Enquanto as histórias de The Curse levam o leitor a estados psicológicos de confinamento doméstico, Women, Dreaming é sobre duas mulheres expulsas do casamento. Parveen foi enviada de volta para sua casa materna pelos sogros. Mehar decide se divorciar de seu marido ortodoxo quando ele decide se casar novamente, um ato de rebelião que a mergulha em uma dissolução mental. O romance segue suas tentativas de se libertarem, embora permaneça cético quanto à possibilidade de tais transformações. A solidariedade entre mulheres não é fácil, mesmo que pareça provável. Todas as mulheres não estão em uma posição de força. Somente quando eles têm poder podem ajudar os outros, diz Salma.
Nessas obras ouve-se o zumbido do resmungo, a mais doméstica das línguas - repetitivas e nunca acabadas, como o labor que alimenta o lar. As mulheres se queixam e se irritam; eles são assombrados por uma ansiedade inarticulada, eles sofrem violência reprodutiva de abortos múltiplos: com a raiva que fluía de seu abdômen inferior, ela sentiu o sangue fluindo e encharcando seu pano menstrual ('Infância'). Apesar da superfície calma das palavras de Salma, um medo inexplicável inunda as histórias, lembrando o papel de parede amarelo de Charlotte Perkins Gilman.

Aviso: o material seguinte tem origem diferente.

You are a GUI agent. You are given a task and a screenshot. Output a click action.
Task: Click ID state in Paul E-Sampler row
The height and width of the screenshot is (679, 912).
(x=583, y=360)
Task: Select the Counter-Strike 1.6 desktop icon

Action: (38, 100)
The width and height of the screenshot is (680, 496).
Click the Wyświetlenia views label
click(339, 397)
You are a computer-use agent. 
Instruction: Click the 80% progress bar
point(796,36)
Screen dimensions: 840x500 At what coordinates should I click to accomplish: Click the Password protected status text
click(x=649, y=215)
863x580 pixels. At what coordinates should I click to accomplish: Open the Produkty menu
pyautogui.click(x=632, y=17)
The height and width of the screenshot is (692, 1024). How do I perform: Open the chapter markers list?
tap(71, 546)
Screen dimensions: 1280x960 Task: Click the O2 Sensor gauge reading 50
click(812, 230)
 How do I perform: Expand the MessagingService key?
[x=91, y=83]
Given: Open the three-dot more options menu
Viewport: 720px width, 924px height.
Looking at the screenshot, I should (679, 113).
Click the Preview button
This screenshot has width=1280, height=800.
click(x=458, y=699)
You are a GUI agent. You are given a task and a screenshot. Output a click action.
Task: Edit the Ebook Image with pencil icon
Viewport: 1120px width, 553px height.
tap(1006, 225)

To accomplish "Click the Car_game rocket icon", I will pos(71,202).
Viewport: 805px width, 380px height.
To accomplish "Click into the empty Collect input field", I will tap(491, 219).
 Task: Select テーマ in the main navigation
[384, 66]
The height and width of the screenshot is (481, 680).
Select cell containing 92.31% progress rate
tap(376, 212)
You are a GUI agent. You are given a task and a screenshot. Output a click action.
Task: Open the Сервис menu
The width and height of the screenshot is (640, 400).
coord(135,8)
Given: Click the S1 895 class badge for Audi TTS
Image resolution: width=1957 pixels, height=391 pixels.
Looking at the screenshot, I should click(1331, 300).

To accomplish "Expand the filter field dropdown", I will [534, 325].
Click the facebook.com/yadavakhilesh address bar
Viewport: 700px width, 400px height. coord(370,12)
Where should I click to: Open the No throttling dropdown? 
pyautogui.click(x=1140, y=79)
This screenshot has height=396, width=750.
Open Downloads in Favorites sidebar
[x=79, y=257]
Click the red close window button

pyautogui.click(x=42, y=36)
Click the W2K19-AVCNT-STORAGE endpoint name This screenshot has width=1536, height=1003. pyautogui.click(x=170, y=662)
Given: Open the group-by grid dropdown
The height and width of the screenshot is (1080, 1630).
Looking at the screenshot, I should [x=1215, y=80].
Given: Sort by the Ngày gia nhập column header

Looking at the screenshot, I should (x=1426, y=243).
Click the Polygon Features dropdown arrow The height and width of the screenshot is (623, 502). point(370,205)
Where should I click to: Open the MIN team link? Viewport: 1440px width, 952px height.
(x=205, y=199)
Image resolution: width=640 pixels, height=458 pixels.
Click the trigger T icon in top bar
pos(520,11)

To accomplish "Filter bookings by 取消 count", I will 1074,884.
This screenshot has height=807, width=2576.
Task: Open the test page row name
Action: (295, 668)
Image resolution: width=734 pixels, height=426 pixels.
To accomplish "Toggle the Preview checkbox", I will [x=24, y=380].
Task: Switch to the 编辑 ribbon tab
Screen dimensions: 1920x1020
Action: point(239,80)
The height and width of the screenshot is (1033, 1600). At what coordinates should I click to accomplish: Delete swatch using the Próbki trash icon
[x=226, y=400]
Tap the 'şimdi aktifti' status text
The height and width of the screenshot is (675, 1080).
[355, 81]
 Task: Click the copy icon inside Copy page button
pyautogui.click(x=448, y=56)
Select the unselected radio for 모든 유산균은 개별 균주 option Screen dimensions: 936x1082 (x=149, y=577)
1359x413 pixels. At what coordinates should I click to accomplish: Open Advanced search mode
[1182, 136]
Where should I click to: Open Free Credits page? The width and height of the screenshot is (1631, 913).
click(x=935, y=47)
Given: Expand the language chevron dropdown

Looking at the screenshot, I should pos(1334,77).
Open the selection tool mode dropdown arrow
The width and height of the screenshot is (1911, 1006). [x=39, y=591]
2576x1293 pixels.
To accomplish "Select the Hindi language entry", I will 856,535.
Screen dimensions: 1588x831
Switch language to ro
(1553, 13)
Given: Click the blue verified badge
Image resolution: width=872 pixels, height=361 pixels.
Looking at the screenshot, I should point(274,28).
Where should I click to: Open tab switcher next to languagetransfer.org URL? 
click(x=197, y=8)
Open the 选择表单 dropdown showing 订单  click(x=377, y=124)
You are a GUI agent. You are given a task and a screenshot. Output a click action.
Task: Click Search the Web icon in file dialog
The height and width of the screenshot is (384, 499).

Escrevendo de dentro da escuridão da casa, Salma falou sobre o corpo da mulher e seus desejos não reconhecidos, seu despertar sexual. Em nossa cultura, o corpo de uma mulher é oprimido ou considerado obsceno ou sacralizado, diz ela. Uma história como ‘Banheiros’, sobre a dificuldade de uma mulher em fazer xixi em casa e fora, é notável por transformar a experiência corporal de desconforto e danos da mulher em uma literatura poderosa. Ele relata como uma arquitetura generalizada de vergonha e negação - da suposição de que os homens não deveriam ver ou ouvir as mulheres usarem o banheiro, à falta de banheiros públicos e à provação de uma mulher grávida agachada em um banheiro estilo indiano - leva uma mulher pensar em seus impulsos corporais como punição. As inclinações naturais do corpo e o que isso significa, não apenas em termos de desejo, mas também de conforto, nos são negados. Em nossa cultura, o corpo de uma mulher é algo que espera por liberação. E, portanto, isso é algo que quero escrever de novo e de novo em minhas histórias, por meio de minhas histórias. Que o corpo é uma coisa viva, antes de qualquer outra coisa, antes do que a cultura faz dele, diz ela. Para que as mulheres e a sociedade vejam um corpo como uma fonte potencial de orgulho e confiança, a sociedade deve cancelar sua opressão.
A jornada de Salma é notável - não apenas porque ela lutou e venceu sua família, mas porque ela permanece dentro de casa, uma cronista clínica da opressão do lar. Mulheres indianas, elas podem sair de casa para trás? ela pergunta, com um sorriso. Ela não tem ilusões sobre seu poder de mudar a vida de outras mulheres. Literatura, especialmente o tipo que escrevo, não é algo que atinge massas de pessoas. Nem se torna parte do discurso literário, diz ela. O que é então a fuga? Há certas coisas que você supera falando e escrevendo, e isso é muito construtivo, diz ela.